====== Chess - Programming - MSB (Most Significant Bit) ======

The Most Significant Bit (LSB) is the bit position of the __last__ bit set in a value.

There are many ways to determine the MSB, but the goal is to do that as quickly as possible.  
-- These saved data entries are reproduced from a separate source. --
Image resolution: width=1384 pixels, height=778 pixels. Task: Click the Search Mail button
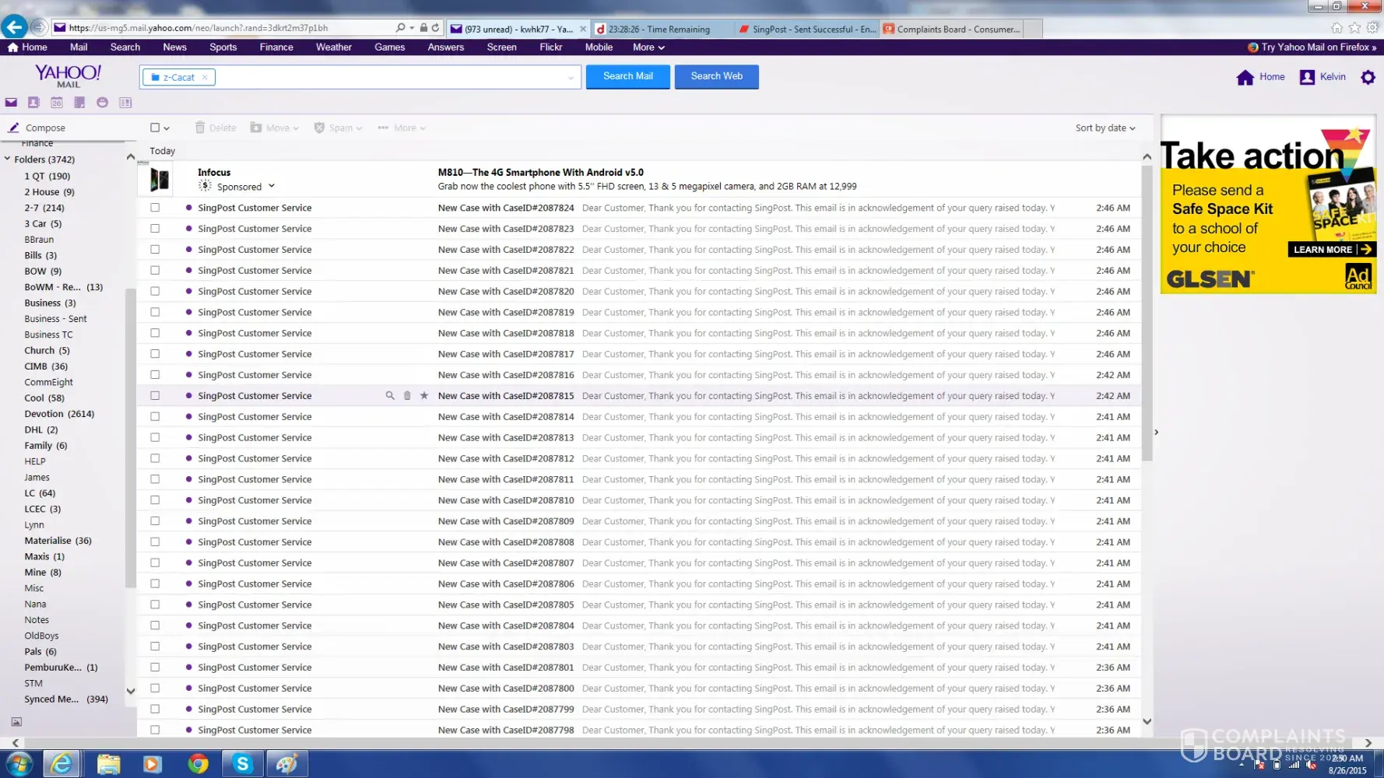(627, 76)
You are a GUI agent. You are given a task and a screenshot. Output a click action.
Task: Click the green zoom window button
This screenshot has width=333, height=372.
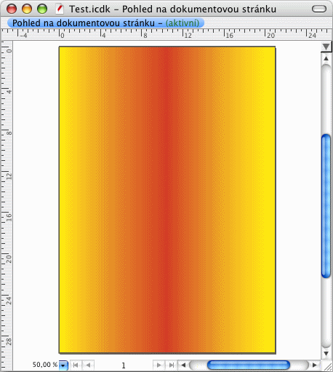pos(42,9)
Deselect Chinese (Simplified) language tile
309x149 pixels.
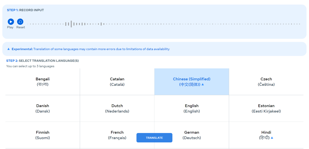(x=191, y=82)
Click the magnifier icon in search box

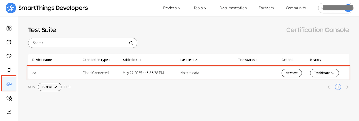[x=131, y=43]
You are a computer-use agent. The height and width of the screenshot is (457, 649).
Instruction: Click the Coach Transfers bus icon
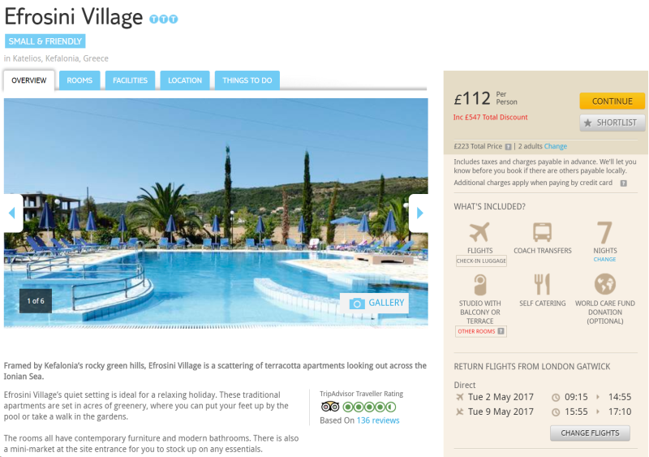tap(542, 232)
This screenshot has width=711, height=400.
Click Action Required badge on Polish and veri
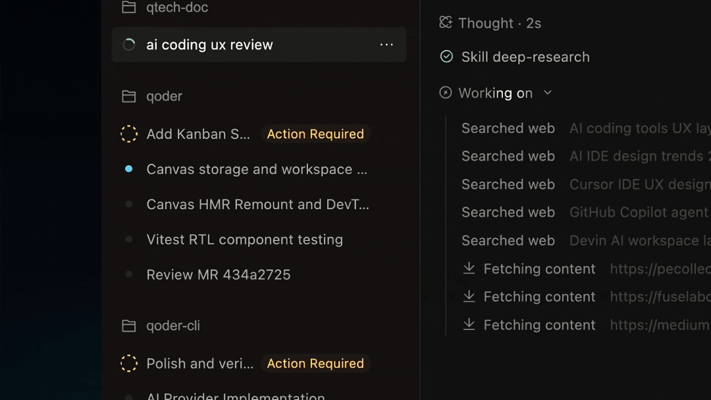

  * Due to the number of Chess positions possible, many millions, even a small saving for the lookup of the MSB can provide much further lookups in the same time.

----

===== Using Bit Manipulation =====

<code cpp>
int msbPerformanceJunkie32(u32 x)
{
  static const unsigned int bval[] =
    { 0,1,2,2,3,3,3,3,4,4,4,4,4,4,4,4 };
  unsigned int r = 0;
  if (x & 0xFFFF0000) 
  {
    r += 16 / 1;
    x >>= 16 / 1;
  }
  if (x & 0x0000FF00) 
  {
    r += 16 / 2;
    x >>= 16 / 2;
  }
  if (x & 0x000000F0) 
  {
    r += 16 / 4;
    x >>= 16 / 4;
  }
  return r + bval[x];
}
</code>

----

===== Using Built-in for GCC =====

<code cpp>
unsigned BSR64(uint64_t x) 
{
  return 63-__builtin_clzll(x);
}
</code>

<WRAP info>
**NOTE:**  Depending on architecture, the built-in functions include:

  * <nowiki>__builtin_clz</nowiki>
  * <nowiki>__builtin_clzl</nowiki>
  * <nowiki>__builtin_clzll</nowiki>


  * The returned value is undefined for 0 inputs.
    * See https://gcc.gnu.org/onlinedocs/gcc/Other-Builtins.html

</WRAP>

----

===== Using Built-in for Microsoft Compiler =====

<code cpp>
#ifdef MICROSOFT_COMPILER
u32 msbNative32(u32 val)
{
  unsigned long result;
  _BitScanReverse(&result, val);
  return result;
}

u32 msbNative64(u64 val)
{
  unsigned long result;
  _BitScanReverse64(&result, val);
  return result;
}
#endif // MICROSOFT_COMPILER
</code>

----

===== Using de Bruijn for 32-bit =====

<code cpp>
u32 msbDeBruijn32(u32 v)
{
  static const int MultiplyDeBruijnBitPosition[32] =
  {
    0, 9, 1, 10, 13, 21, 2, 29, 11, 14, 16, 18, 22, 25, 3, 30,
    8, 12, 20, 28, 15, 17, 24, 7, 19, 27, 23, 6, 26, 5, 4, 31
  };

  v |= v >> 1; // first round down to one less than a power of 2
  v |= v >> 2;
  v |= v >> 4;
  v |= v >> 8;
  v |= v >> 16;

  return MultiplyDeBruijnBitPosition[( u32 )( v * 0x07C4ACDDU ) >> 27];
}
</code>

<WRAP info>
**NOTE:**  This is very fast.

  * The De Bruijn lookup table needs to be pre-calculated.
  * See:  https://www.chessprogramming.org/De_Bruijn_Sequence_Generator.

</WRAP>

----

===== Using a Loop =====

<code cpp>
unsigned int msbLoop32(u32 x)
{
  int r = 0;
  if (x < 1) return 0;
  while (x >>= 1) r++;
  return r;
}

unsigned int msbLoop64(u64 x)
{
  int r = 0;
  if (x < 1) return 0;
  while (x >>= 1) r++;
  return r;
}
</code>

<WRAP info>
**NOTE:**  This is very slow.
</WRAP>


----

===== Using MS C++ Compiler Built-in =====

<code cpp>
#include <intrin.h>
unsigned BSR32(unsigned long x)
{
  bsr_idx_t idx;
  _BitScanReverse(&idx, x); // ignore bool retval
  return idx;
}

unsigned BSR64(uint64_t x) 
{
  bsr_idx_t idx;
  _BitScanReverse64(&idx, x); // ignore bool retval
  return idx;
}
</code>

----

===== References =====

https://www.chessprogramming.org/De_Bruijn_Sequence_Generator.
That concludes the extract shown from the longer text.